SMT
From GoFacts
What is SMT
SMT or Simultaneous multithreading, often referred to as SMT, is a technique for improving the overall efficiency of the hardware that executes instructions in a computer. This hardware is typically called the CPU. SMT permits multiple independent threads of execution to better utilize the resources provided by modern processor architectures.
Normal multithreading operating systems allow multiple processes and threads to utilize the processor one at a time, giving its exclusive ownership to a particular thread for a time slice in the order of milliseconds. Quite often, a process will stall for hundreds of cycles while waiting for some external resource (for example, a RAM load), thus wasting processor time.
A successive improvement is super-threading, where the processor can execute instructions from a different thread each cycle. Thus cycles left unused by a thread can be used by another that is ready to run.

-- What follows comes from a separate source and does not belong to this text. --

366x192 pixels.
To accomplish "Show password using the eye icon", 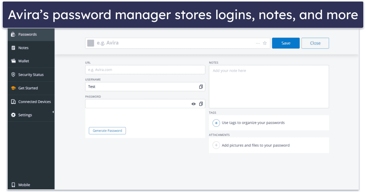I will coord(194,104).
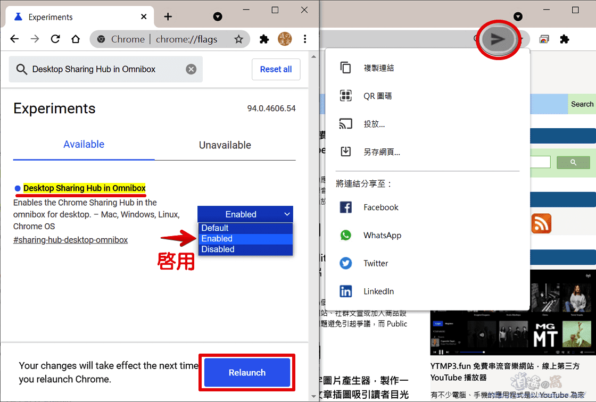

Still, a given thread is almost surely not utilizing all the multiple execution units of a modern processor at the same time. Simultaneous multithreading allows multiple threads to execute different instructions in the same clock cycle, using the execution units that the first thread left spare. This is done without great changes to the basic processor architecture: the main additions needed are the ability to fetch instructions from multiple threads in a cycle, and a larger register file to hold data from multiple threads. The number of concurrent threads can be decided by the chip designers, but practical restrictions on chip complexity usually limit the number to 2, 4 or sometimes 8 concurrent threads.

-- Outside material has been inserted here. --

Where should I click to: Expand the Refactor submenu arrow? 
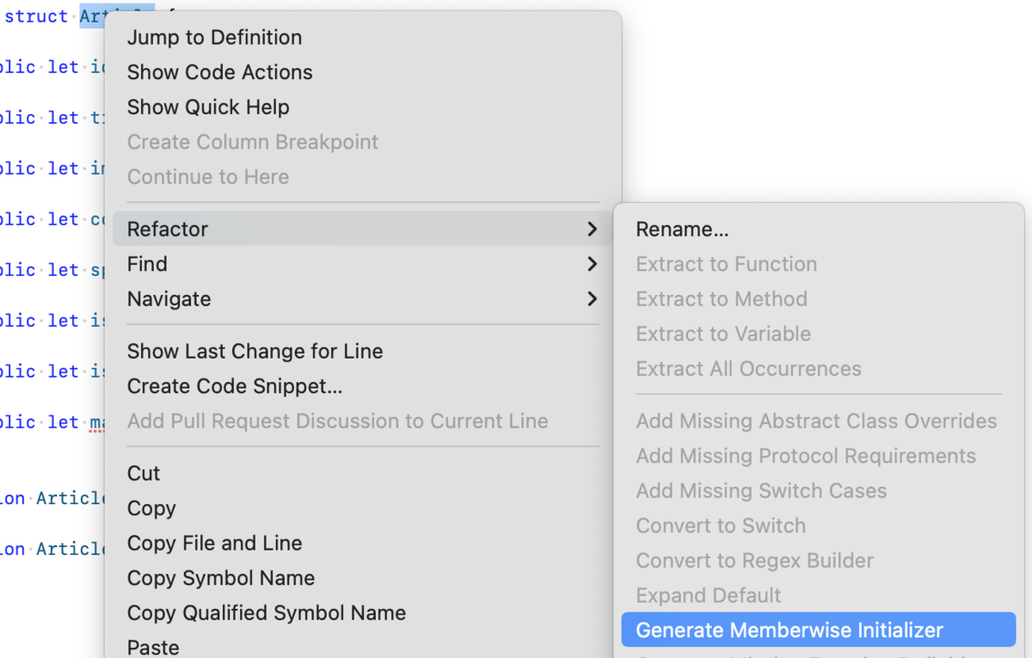point(592,229)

The IBM POWER5, announced in May 2004, is a dual-core processor, with each core including a two-thread SMT engine. IBM's implementation is more sophisticated than the previous ones, because it can assign a different priority to the various threads, and the SMT engine can be turned on and off dynamically, to better execute those workloads where a SMT processor would not increase performance.
How to disable/enable SMT on Linux
You can provide this at the yaboot "boot:" prompt as a kernel commandline option. boot: linux smt-enabled=off
You can also offline the threads after boot with:
# for AA in `seq 1 2 127` ; do echo "0" > /sys/devices/system/cpu/cpu$AA/online ; done
and replace the "0" with a "1" to turn the threads back on.